Samedi, 24 octobre 1992

 

Excellences, Frères bien-aimés dans le Seigneur,

1. C’est avec des sentiments de grande reconnaissance que je vous accueille ce matin, évêques et théologiens roumains, au terme de votre rencontre italo-roumaine sur la doctrine sociale de l’Église. J’apprécie votre désir de conclure vos journées communes par un pèlerinage à la tombe des Apôtres Pierre et Paul, dans la ville de Rome, référence naturelle de votre langue et de votre culture roumaines.
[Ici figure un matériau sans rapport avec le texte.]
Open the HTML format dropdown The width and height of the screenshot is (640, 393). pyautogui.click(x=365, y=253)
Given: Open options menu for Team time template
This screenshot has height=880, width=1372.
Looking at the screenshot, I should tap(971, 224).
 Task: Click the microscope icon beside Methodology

Je vous souhaite la bienvenue avec des sentiments chaleureux de fraternité dans le Christ et par le baiser de paix.

2. Comme vous venez de le dire, vous avez consacré une semaine à la réflexion avec des membres de l’épiscopat de Toscane, grâce à une initiative du diocèse de Prato que je tiens à remercier en la personne de Monseigneur Fiordelli, évêque émérite.

Conduisant une recherche constructive, vous avez étudié ensemble les lignes de force de l’encyclique «Centesimus Annus», que j’ai publiée pour le centième anniversaire de la promulgation de la célèbre encyclique «Rerum Novarum» du Pape Léon XIII. J’ai cherché à analyser les raisons culturelles et spirituelles profondes des changements sociaux et politiques intervenus au cours de l’année 1989 dans les pays d’Europe centrale et orientale, et pas seulement en Europe. Il s’agissait de discerner des lignes de conduite, d’esquisser des suggestions et de contribuer ainsi à une nouvelle façon de vivre, en respectant en l’homme son exigence d’absolu et ses droits fondamentaux.
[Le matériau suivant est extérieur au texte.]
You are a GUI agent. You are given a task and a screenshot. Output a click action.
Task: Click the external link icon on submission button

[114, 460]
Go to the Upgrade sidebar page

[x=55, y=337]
L’évolution de la situation invite à une réflexion rigoureuse sur l’engagement du chrétien dans la société. Si elle est menée conjointement, cette réflexion aide tous les chrétiens à voir plus clairement quelles sont leurs tâches spécifiques; elle peut jeter les bases d’une coopération active et d’un témoignage commun de foi et de vie.

Dans le domaine délicat et changeant de l’engagement social, à côté des autres services qu’elle peut rendre, l’Église est surtout appelée à réaliser sa mission propre «en prêchant la vérité sur la création du monde que Dieu a mise entre les mains des hommes pour la rendre féconde et la parfaire par leur travail, et en prêchant la vérité sur la rédemption par laquelle le Fils de Dieu a sauvé tous les hommes et, en même temps, les a unis les uns aux autres, les rendant responsables les uns des autres»[1].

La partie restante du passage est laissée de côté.